第5話
「――と、悪いな。脱線した」
「いっ、いえ。こちらこそありがとうございました」
「なんでだ? 感謝される様な事。言ってないよな?」
「いえ。実は私。この仕事を始めて一年は経っているんですけど、未だにアイリンさんの事。分からない事があって」
そう言うと、ナインは「ああ」と頷く。
「アイリンは俺たちには言いたい事を言うくせに、そうじゃないと口数が少なくなるところがあるからなぁ。その割に頭じゃ色々と考えてんだけどな」
ナインは笑いながらそう言いつつ「でもな」と顔を近づける。
「君たちは随分と信頼されていると思うぞ」
「え」
「友人の俺が言うんだ、間違いない。それに、最初に会った時。サーナイトなんて……すんごい顔で睨まれたらしいからな。まぁ、もれなく俺もだけど」
そう言ってナインはその時の事を思い出すかの様に笑った。
「だから、何も心配しなくて良い。分からない事は素直に言えば良いし、むしろ言ってくれ方が助かるってもんだ」
「そっ、そうでしょうか」
「それに、言っておくけどな。魔法が使える人間は魔法が使えない人間とはまた違った『責任』ってモノがついて回るんだ」
ナインの真剣な眼差しに後輩は思わずたじろぎそうになる。
「責任……ですか」
「おう。言ってしまえば俺たちは大多数とは違う少数側の人間だ。一見便利そうに見えるかも知れないが、そこには色々な法律がついて回っている」
「法律……」
「ああ。例えば『故意に相手を傷つけない』とか『故意ではなく事故だった場合を立証するために魔法を使う場合は証拠を残すように努める』とかな。全く、正直面倒くさい事ばかりだけどよ。もっと面倒な事にならない様にする為には必要な事なんだよ」
そう言われて後輩は「ハッ」とした。
「言われてみると確かに……破魔師の方はいつも小型の映像記録装置を身につけていますね。もしかしてそれも?」
「ああ、もしものための措置だ。つーかそういった勉強はしないのか?」
ナインに尋ねられ、後輩は「えぇと……」と顔をそらす。
「実は、基本的に測定器で『魔法が使える』と判断された方は魔法が使える職員が対応していまして……」
「人手が足りない時は?」
「魔法が使えなくても長く勤めている先輩が……私はまだ勉強中で」
後輩はそう言いつつだんだん小さくなる。
「なるほどな。まぁ、去年入ったばかりじゃあ……仕方ないか」
「資格の手続きは去年先輩に付いてもらいながら何とか出来る様になったんですけど、普段の業務がようやくスムーズに出来る様になったばかりで」
「ははは。
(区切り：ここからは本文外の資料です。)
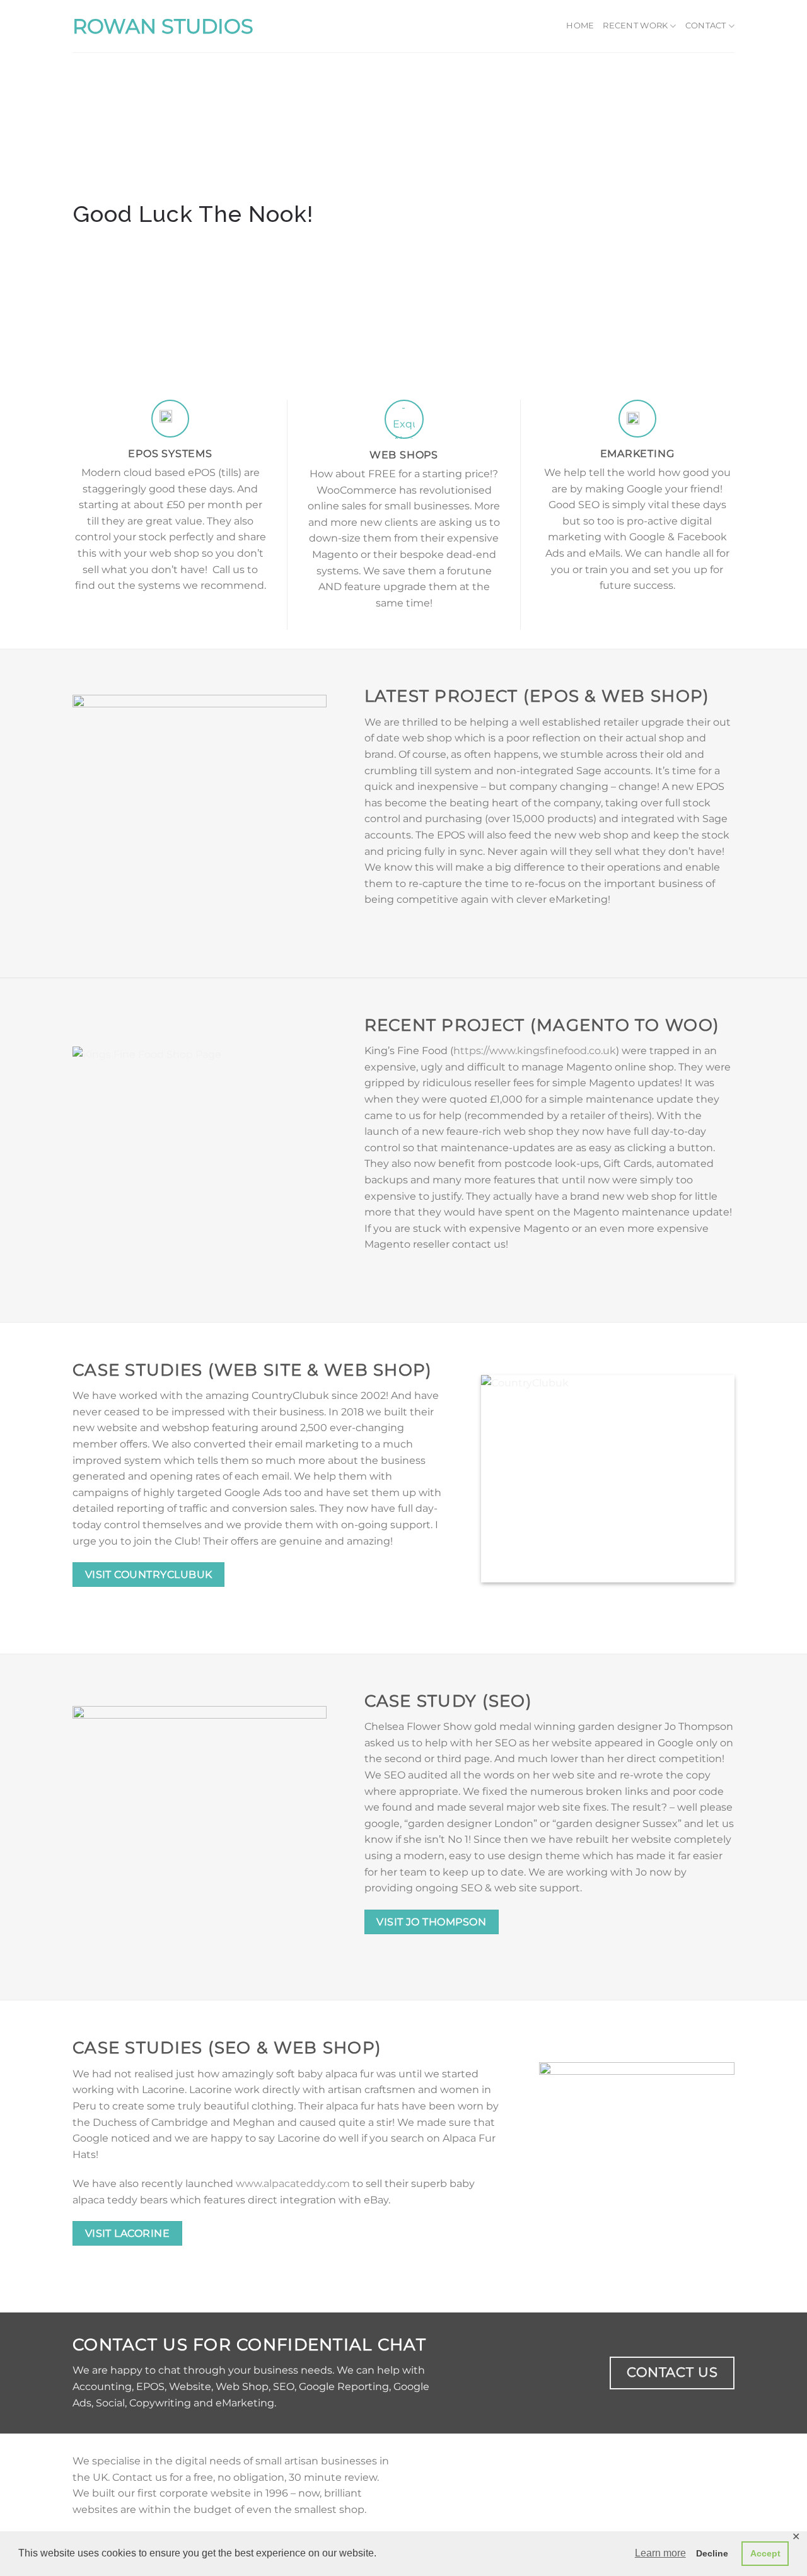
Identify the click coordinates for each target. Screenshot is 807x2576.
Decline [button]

じゃあまだまだ発展途上ってワケか」
「そう……だと思います」
顔を真っ赤にしながら言うと、ナインはまた「ははは」と笑う。
「でもまぁ、色々と思うところはあると思うけどな。まぁ、頑張れ……と、書類はコレで良いか?」
「はっ、はい! ありがとうございます。後はこちらで手続きしておきます」
元気よくそう言うと、ナインは「ああ、頼んだ」と手続きに向かった笑顔で後輩を見送ると……。
「――ちょっと」
「ん?」
「ん? じゃないわよ。何、人の過去を勝手にバラしてくれちゃっているの」
そう言いながらアイリンはさっきまで後輩が座っていたイスに腰掛ける。
「仕事は良いのかよ」
「随分手続きに手間取っているなぁって思って様子を見に来たのよ」
「ちゃんと所長らしくしてんじゃん」
「茶化さないでくれる?」
「そんなに怒んなよ」
「でも……ありがとう」
「ん?」
「後輩に魔法が使える人間の大変さを教えてくれて」
アイリンの顔は向こうを向いていたけれど、言葉にはちゃんと感謝の気持ちが入っていた。
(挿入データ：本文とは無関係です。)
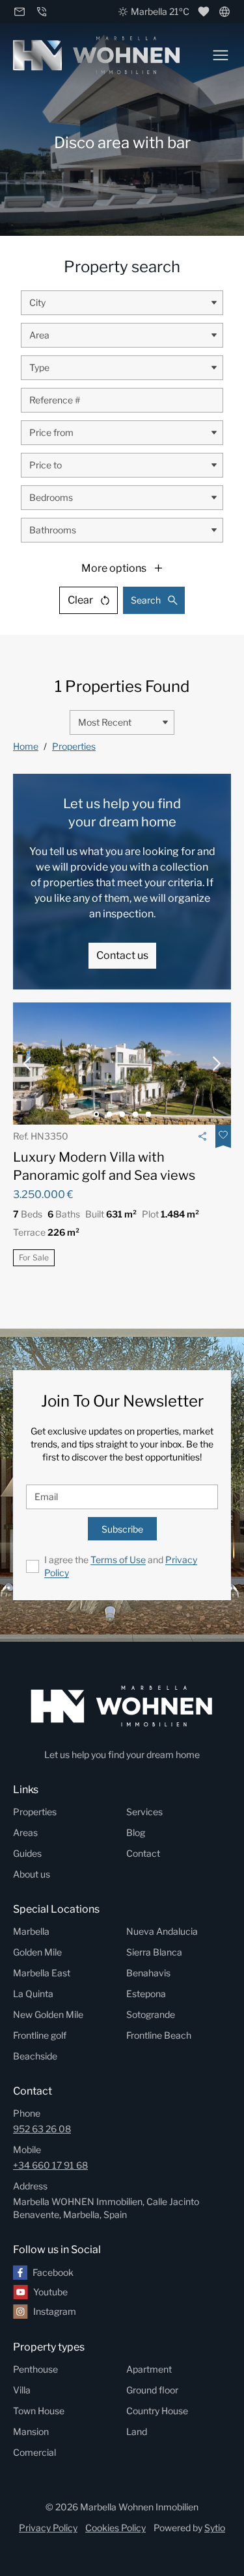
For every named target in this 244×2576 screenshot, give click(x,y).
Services (144, 1811)
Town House (38, 2410)
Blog (135, 1832)
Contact (143, 1853)
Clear (80, 600)
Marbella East (41, 1972)
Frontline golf (39, 2035)
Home (25, 746)
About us (31, 1874)
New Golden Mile (48, 2014)
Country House (157, 2410)
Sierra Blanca (154, 1952)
「ああ。まぁ、後輩ちゃんの気持ちも分からないワケじゃなからな。破魔師をやっていると、本当に色んな人に会うもんで」
「……本当に大変なのね」
「罠に嵌めようとするヤツなんてザラだからな。それでも昔よりは全然マシ。だからまぁ、その辺りはサーナイトに感謝だな」
そう言ってナインはニヤリと笑う。
「ところで、最近あいつとは会ったのかよ」
「……ええ、今でもたまに」
「へぇ。何の話をしてんだ?」
「別に。ただの世間話よ」
アイリンが答えると、ナインは「そうかよ」と答える。
「……と、そろそろ行くわ」
「ええ」
「今度は指導者資格取りに来るから、そのつもりで」
「ふふ。待っているわ」
そしてナインは無事に認定員の資格を取得し、破魔師の資格指導者の資格も取得した。聞いたところによると「史上最年少」だったらしい。
――さすが。
アイリンはその事実を知ると、心の中で思わずそう呟いたのだった。